EXERCISE MATERIAL:
┏━━
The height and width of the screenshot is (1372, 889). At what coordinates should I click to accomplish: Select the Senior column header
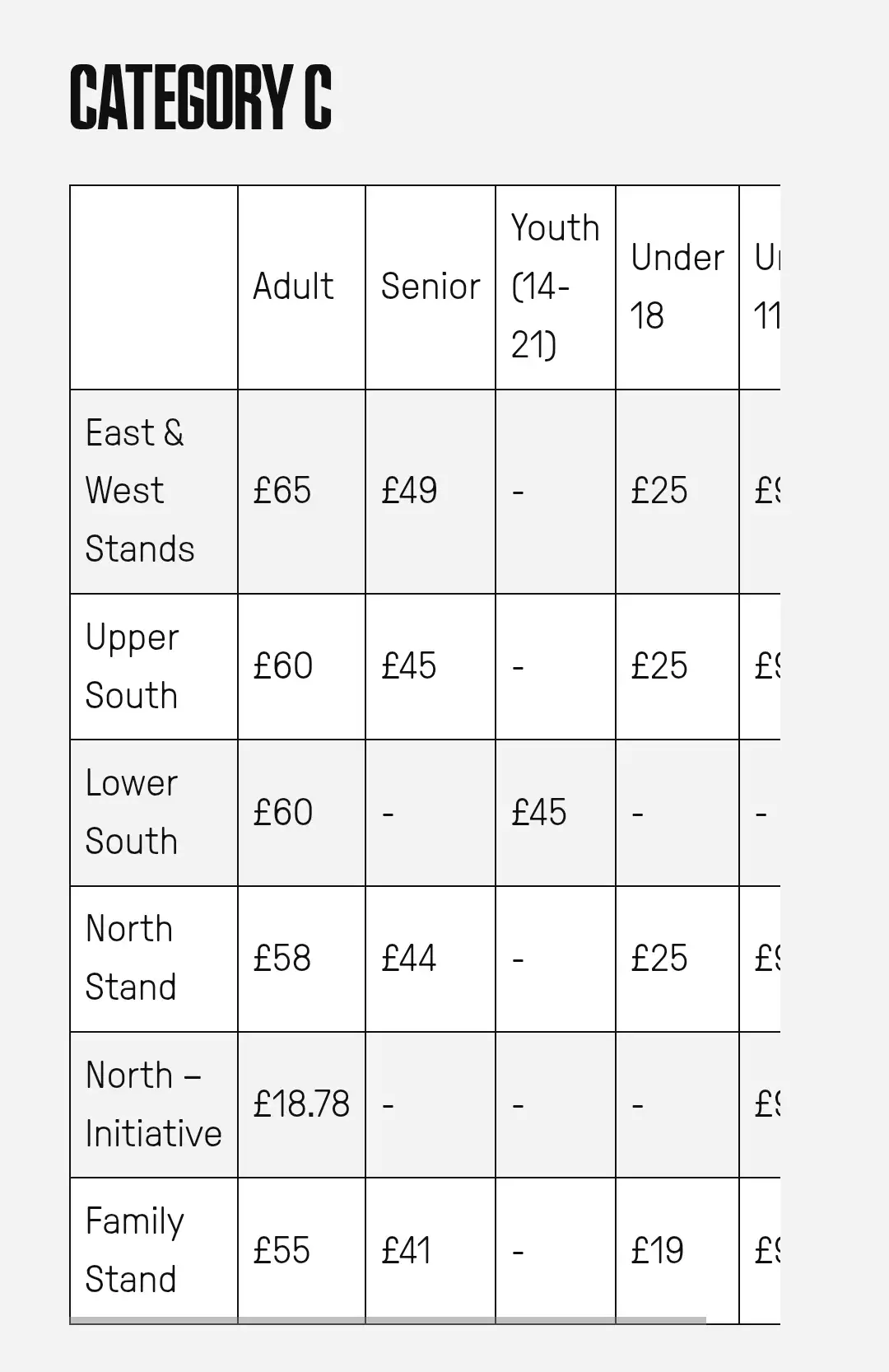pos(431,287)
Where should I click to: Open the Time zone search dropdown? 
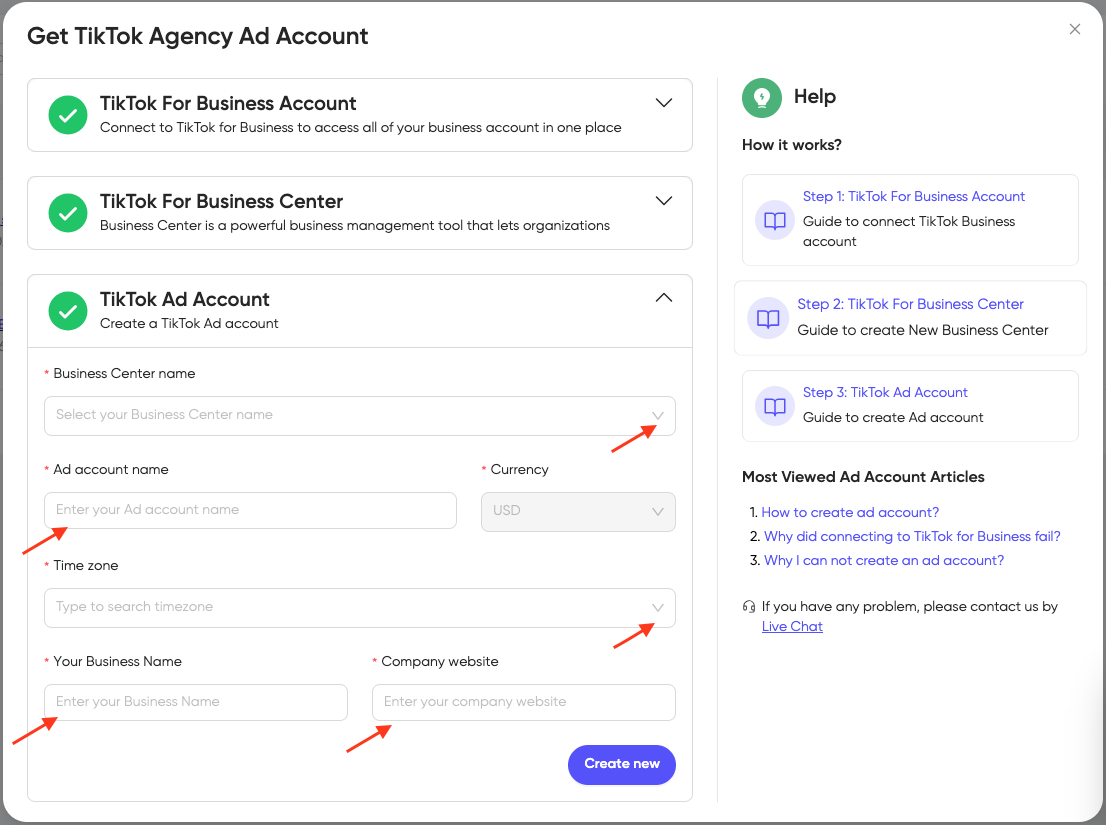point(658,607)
┗━━
┏━━
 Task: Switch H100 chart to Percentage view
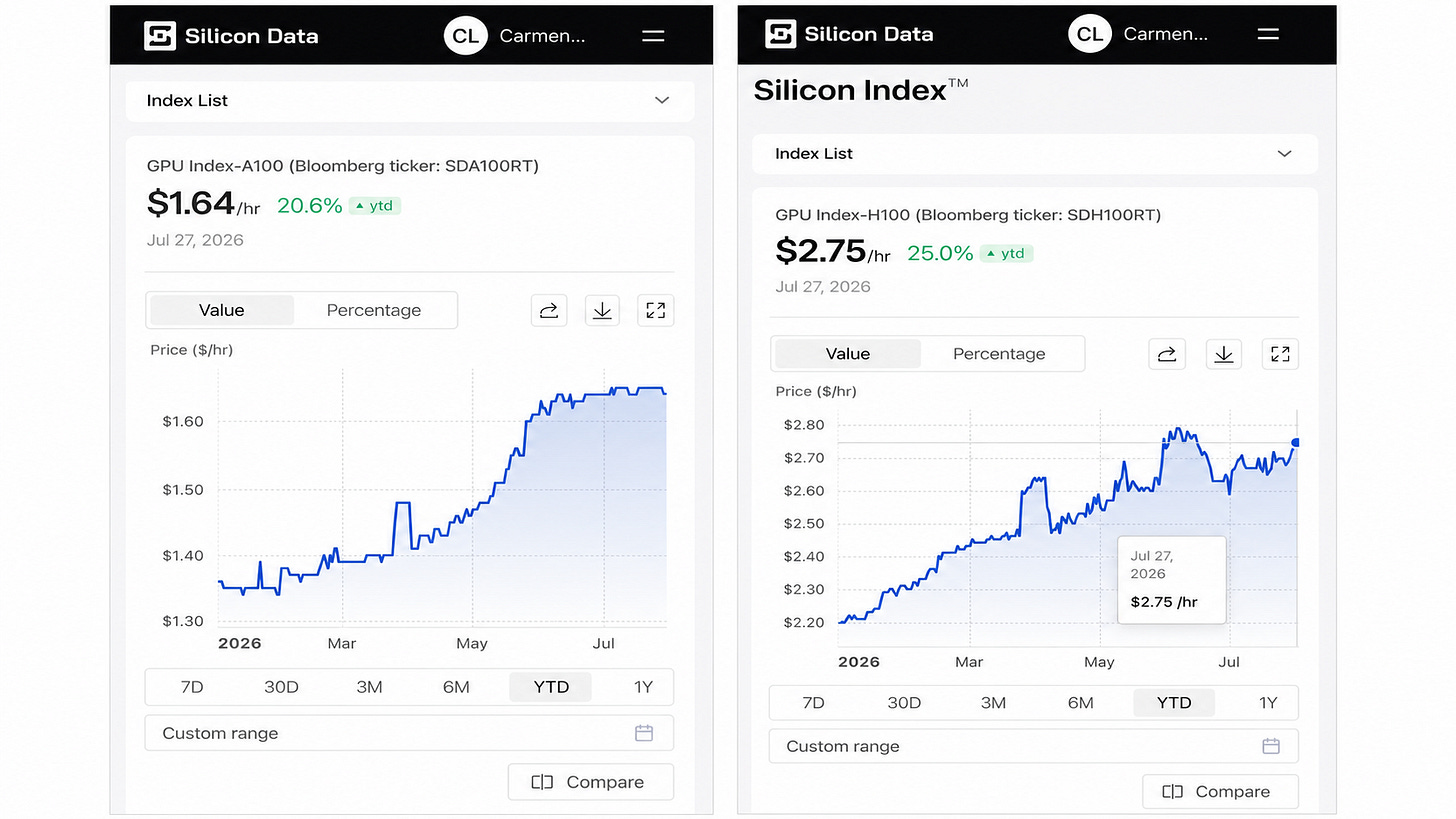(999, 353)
┗━━
┏━━
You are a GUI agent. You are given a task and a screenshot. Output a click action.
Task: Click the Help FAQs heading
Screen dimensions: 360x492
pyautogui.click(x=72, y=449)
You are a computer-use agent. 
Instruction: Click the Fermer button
┗━━
AIM OF THE EXERCISE: If a line in the records contains the word "agent", copy it.

RESPONSE:
You are a GUI agent. You are given a task and a screenshot. Output a click action.
You are a computer-use agent. 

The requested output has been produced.